• **Data records**:
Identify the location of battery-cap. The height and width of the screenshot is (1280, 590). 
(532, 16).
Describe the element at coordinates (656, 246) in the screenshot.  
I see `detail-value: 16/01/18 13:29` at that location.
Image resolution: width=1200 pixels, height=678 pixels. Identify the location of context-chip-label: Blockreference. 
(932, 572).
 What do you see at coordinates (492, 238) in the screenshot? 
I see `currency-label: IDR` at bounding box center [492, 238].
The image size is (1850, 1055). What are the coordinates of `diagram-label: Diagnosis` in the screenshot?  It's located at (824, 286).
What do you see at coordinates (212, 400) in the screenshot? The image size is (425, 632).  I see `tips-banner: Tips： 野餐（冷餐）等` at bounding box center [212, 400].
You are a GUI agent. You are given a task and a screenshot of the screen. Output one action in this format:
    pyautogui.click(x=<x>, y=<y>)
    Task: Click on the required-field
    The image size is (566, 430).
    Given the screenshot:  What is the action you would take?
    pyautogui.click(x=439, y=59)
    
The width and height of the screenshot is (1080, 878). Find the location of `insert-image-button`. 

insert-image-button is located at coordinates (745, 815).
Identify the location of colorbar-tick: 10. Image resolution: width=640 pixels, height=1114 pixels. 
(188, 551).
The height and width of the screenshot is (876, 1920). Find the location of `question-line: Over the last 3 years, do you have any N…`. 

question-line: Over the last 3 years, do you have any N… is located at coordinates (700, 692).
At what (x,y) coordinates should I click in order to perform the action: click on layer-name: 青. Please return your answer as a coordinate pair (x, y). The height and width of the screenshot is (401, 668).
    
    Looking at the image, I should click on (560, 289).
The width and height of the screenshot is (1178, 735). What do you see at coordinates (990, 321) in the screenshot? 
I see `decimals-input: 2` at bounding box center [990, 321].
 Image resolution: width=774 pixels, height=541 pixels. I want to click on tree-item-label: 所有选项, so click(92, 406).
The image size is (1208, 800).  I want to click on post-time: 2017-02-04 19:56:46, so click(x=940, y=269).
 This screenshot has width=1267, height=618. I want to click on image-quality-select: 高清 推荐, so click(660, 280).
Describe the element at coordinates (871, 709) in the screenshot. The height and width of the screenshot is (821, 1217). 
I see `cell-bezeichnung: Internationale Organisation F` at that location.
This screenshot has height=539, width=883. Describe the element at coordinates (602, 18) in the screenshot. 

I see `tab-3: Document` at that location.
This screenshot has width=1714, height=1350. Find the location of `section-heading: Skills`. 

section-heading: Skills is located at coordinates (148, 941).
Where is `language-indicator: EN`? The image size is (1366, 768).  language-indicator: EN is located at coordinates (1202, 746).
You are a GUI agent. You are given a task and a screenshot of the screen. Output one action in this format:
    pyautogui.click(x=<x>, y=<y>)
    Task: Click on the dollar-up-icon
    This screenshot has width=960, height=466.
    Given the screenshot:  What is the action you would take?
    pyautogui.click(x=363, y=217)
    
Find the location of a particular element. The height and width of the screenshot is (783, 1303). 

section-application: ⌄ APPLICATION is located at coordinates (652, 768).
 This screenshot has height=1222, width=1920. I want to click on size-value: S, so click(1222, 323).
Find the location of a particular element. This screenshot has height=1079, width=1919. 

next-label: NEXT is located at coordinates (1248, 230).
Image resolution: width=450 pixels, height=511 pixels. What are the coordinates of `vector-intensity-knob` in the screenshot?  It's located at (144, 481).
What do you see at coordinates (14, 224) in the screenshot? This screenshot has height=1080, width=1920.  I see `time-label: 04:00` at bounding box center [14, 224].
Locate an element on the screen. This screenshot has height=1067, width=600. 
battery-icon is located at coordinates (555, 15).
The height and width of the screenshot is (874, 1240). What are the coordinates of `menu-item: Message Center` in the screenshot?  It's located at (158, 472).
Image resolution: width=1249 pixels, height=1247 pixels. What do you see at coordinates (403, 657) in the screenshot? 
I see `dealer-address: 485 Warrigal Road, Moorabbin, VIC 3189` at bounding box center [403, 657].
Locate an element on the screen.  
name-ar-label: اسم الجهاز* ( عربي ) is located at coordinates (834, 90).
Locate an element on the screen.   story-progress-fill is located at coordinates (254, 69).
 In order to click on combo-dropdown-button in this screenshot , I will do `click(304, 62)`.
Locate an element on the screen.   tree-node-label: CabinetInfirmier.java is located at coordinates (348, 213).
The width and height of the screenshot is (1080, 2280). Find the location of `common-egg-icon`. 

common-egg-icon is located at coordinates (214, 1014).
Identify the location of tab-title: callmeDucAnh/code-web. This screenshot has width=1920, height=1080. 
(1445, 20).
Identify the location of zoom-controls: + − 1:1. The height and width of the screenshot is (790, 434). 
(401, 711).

• **Task to complete**: Can you repeat all of the entries above, changing every "Identify the location of" to "Find the position of" and leaving everything else the same?

• **Response for this exercise**:
Find the position of battery-cap. The height and width of the screenshot is (1280, 590). 
(532, 16).
Describe the element at coordinates (656, 246) in the screenshot.  
I see `detail-value: 16/01/18 13:29` at that location.
Image resolution: width=1200 pixels, height=678 pixels. Find the position of context-chip-label: Blockreference. 
(932, 572).
 What do you see at coordinates (492, 238) in the screenshot? 
I see `currency-label: IDR` at bounding box center [492, 238].
The image size is (1850, 1055). What are the coordinates of `diagram-label: Diagnosis` in the screenshot?  It's located at (824, 286).
What do you see at coordinates (212, 400) in the screenshot? The image size is (425, 632).  I see `tips-banner: Tips： 野餐（冷餐）等` at bounding box center [212, 400].
You are a GUI agent. You are given a task and a screenshot of the screen. Output one action in this format:
    pyautogui.click(x=<x>, y=<y>)
    Task: Click on the required-field
    The image size is (566, 430).
    Given the screenshot:  What is the action you would take?
    pyautogui.click(x=439, y=59)
    
The width and height of the screenshot is (1080, 878). Find the location of `insert-image-button`. 

insert-image-button is located at coordinates (745, 815).
Find the position of colorbar-tick: 10. Image resolution: width=640 pixels, height=1114 pixels. 
(188, 551).
The height and width of the screenshot is (876, 1920). Find the location of `question-line: Over the last 3 years, do you have any N…`. 

question-line: Over the last 3 years, do you have any N… is located at coordinates (700, 692).
At what (x,y) coordinates should I click in order to perform the action: click on layer-name: 青. Please return your answer as a coordinate pair (x, y). The height and width of the screenshot is (401, 668).
    
    Looking at the image, I should click on (560, 289).
The width and height of the screenshot is (1178, 735). What do you see at coordinates (990, 321) in the screenshot? 
I see `decimals-input: 2` at bounding box center [990, 321].
 Image resolution: width=774 pixels, height=541 pixels. I want to click on tree-item-label: 所有选项, so click(92, 406).
The image size is (1208, 800).  I want to click on post-time: 2017-02-04 19:56:46, so click(x=940, y=269).
 This screenshot has width=1267, height=618. I want to click on image-quality-select: 高清 推荐, so click(660, 280).
Describe the element at coordinates (871, 709) in the screenshot. The height and width of the screenshot is (821, 1217). 
I see `cell-bezeichnung: Internationale Organisation F` at that location.
This screenshot has height=539, width=883. Describe the element at coordinates (602, 18) in the screenshot. 

I see `tab-3: Document` at that location.
This screenshot has width=1714, height=1350. Find the location of `section-heading: Skills`. 

section-heading: Skills is located at coordinates (148, 941).
Where is `language-indicator: EN`? The image size is (1366, 768).  language-indicator: EN is located at coordinates (1202, 746).
You are a GUI agent. You are given a task and a screenshot of the screen. Output one action in this format:
    pyautogui.click(x=<x>, y=<y>)
    Task: Click on the dollar-up-icon
    This screenshot has width=960, height=466.
    Given the screenshot:  What is the action you would take?
    pyautogui.click(x=363, y=217)
    
Find the location of a particular element. The height and width of the screenshot is (783, 1303). 

section-application: ⌄ APPLICATION is located at coordinates (652, 768).
 This screenshot has height=1222, width=1920. I want to click on size-value: S, so click(1222, 323).
Find the location of a particular element. This screenshot has height=1079, width=1919. 

next-label: NEXT is located at coordinates (1248, 230).
Image resolution: width=450 pixels, height=511 pixels. What are the coordinates of `vector-intensity-knob` in the screenshot?  It's located at (144, 481).
What do you see at coordinates (14, 224) in the screenshot? This screenshot has height=1080, width=1920.  I see `time-label: 04:00` at bounding box center [14, 224].
Locate an element on the screen. This screenshot has height=1067, width=600. 
battery-icon is located at coordinates (555, 15).
The height and width of the screenshot is (874, 1240). What are the coordinates of `menu-item: Message Center` in the screenshot?  It's located at (158, 472).
Image resolution: width=1249 pixels, height=1247 pixels. What do you see at coordinates (403, 657) in the screenshot? 
I see `dealer-address: 485 Warrigal Road, Moorabbin, VIC 3189` at bounding box center [403, 657].
Locate an element on the screen.  
name-ar-label: اسم الجهاز* ( عربي ) is located at coordinates (834, 90).
Locate an element on the screen.   story-progress-fill is located at coordinates (254, 69).
 In order to click on combo-dropdown-button in this screenshot , I will do `click(304, 62)`.
Locate an element on the screen.   tree-node-label: CabinetInfirmier.java is located at coordinates (348, 213).
The width and height of the screenshot is (1080, 2280). Find the location of `common-egg-icon`. 

common-egg-icon is located at coordinates (214, 1014).
Find the position of tab-title: callmeDucAnh/code-web. This screenshot has width=1920, height=1080. 
(1445, 20).
Find the position of zoom-controls: + − 1:1. The height and width of the screenshot is (790, 434). 
(401, 711).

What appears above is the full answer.